Per Parasite è un successo senza precedenti. Vince nelle categorie più ambite e convince sia la critica e pubblico. In America è il prima volta per un film straniero vince un premio come Miglior Film dell'anno, ma la qualità premia ed è giusto che il racconto social-disfunziale di Bong Joo-ho abbia trionfato alla kermesse. Conferme invece per le altre categorie che hanno premiato tutti gli artisti e i film secondo i pronostici. Ci sono state ben due performance live, quella di Elton John e, a sorpresa, quella di Eminen che ga appato sule note di "Lose Yourself", facendo ballere anche il pubblico presente. Una cerimonia che di sé ha regalato pochi guizzi, dato che si sente ancora l'assensza di un presentatore. Per il resto gli Oscar del 2020 hanno funziato dove quelli dello scorso anno hanno fallito. Ha vinto infatti il buon cinema.

Qui di seguito e nel dettaglio tutte le categorie premiate:

Miglior film

Parasite (Gisaengchung), regia di Bong Joon-ho

Migliore regia

Bong Joon-ho - Parasite (Gisaengchung)

Migliore attore protagonista

Joaquin Phoenix - Joker

Migliore attrice protagonista

Renée Zellweger - Judy

Migliore attore non protagonista

Brad Pitt - C'era una volta a... Hollywood (Once Upon a Time... in Hollywood)

Migliore attrice non protagonista

Laura Dern - Storia di un matrimonio (Marriage Story)

Migliore sceneggiatura originale

Bong Joon-ho e Han Jin-won - Parasite (Gisaengchung)
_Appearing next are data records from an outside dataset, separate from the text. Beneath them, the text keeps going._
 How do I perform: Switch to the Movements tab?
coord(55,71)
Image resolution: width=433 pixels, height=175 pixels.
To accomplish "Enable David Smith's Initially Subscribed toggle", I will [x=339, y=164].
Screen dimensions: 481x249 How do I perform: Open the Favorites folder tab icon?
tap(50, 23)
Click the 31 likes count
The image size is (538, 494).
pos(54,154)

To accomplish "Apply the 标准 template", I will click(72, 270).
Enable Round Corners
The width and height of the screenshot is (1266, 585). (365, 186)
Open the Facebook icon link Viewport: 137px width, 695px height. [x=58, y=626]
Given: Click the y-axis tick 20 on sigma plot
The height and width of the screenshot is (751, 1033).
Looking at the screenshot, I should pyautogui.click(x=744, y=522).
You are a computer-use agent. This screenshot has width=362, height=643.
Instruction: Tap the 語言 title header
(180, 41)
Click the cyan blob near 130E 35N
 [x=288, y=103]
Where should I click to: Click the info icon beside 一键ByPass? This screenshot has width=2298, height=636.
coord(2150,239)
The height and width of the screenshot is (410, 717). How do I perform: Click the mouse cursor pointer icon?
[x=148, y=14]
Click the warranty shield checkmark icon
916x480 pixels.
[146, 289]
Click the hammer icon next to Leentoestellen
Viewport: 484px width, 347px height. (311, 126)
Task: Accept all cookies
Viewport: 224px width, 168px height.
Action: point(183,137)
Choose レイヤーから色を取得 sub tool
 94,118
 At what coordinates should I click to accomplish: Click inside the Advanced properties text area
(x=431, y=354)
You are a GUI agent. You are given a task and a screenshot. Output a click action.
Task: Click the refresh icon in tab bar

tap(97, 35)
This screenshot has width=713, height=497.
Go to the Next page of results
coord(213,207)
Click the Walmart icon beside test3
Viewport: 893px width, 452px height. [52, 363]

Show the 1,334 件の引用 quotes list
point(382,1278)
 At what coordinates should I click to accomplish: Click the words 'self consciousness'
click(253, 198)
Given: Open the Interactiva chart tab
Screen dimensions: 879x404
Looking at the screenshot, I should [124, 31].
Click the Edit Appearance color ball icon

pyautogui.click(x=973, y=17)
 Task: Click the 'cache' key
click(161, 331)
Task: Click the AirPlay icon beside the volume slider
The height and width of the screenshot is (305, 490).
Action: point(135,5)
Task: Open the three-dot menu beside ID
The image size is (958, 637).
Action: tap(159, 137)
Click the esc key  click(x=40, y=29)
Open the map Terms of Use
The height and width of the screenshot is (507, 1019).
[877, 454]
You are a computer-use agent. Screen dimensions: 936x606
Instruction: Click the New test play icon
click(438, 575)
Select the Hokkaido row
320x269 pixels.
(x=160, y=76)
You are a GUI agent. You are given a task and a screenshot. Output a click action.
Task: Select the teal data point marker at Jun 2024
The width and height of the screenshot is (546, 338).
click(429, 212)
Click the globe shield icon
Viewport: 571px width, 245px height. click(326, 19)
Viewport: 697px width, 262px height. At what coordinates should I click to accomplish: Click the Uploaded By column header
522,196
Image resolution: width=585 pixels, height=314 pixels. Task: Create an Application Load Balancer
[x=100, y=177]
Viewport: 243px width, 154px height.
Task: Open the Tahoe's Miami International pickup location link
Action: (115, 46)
Migliore sceneggiatura non originale

Taika Waititi - Jojo Rabbit

Miglior film internazionale

Parasite (Gisaengchung), regia di Bong Joon-ho (Corea del Sud)

Miglior film d'animazione

Toy Story 4, regia di Josh Cooley

Migliore fotografia

Roger Deakins - 1917

Migliore scenografia

Barbara Ling e Nancy Haigh - C'era una volta a... Hollywood (Once Upon a Time... in Hollywood)

Miglior montaggio

Andrew Buckland e Michael McCusker - Le Mans '66 - La grande sfida (Ford v Ferrari)

Migliore colonna sonora

Hildur Guðnadóttir - Joker

Migliore canzone

(I'm Gonna) Love Me Again (Elton John, Bernie Taupin) - Rocketman

Migliori effetti speciali

Greg Butler, Dominic Tuohy e Guillaume Rocheron - 1917

Miglior sonoro

Mark Taylor e Stuart Wilson - 1917

Miglior montaggio sonoro

Donald Sylvester - Le Mans '66 - La grande sfida (Ford v Ferrari)

Migliori costumi

Jacqueline Durran – Piccole donne (Little Women)

Miglior trucco e acconciatura

Vivian Baker, Anne Morgan e Kazuhiro Tsuji - Bombshell - La voce dello scandalo (Bombshell)

Miglior documentario

Made in USA - Una fabbrica in Ohio (American Factory), regia di Steven Bognar e Julia Reichert

Miglior cortometraggio documentario

Learning to Skateboard in a Warzone (If You're a Girl), regia di Carol Dysinger

Miglior cortometraggio

The Neighbors' Window, regia di Marshall Curry

Miglior cortometraggio d'animazione

Hair Love, regia di Bruce W. Smith, Matthew A. Cherry e Everett Downing Jr.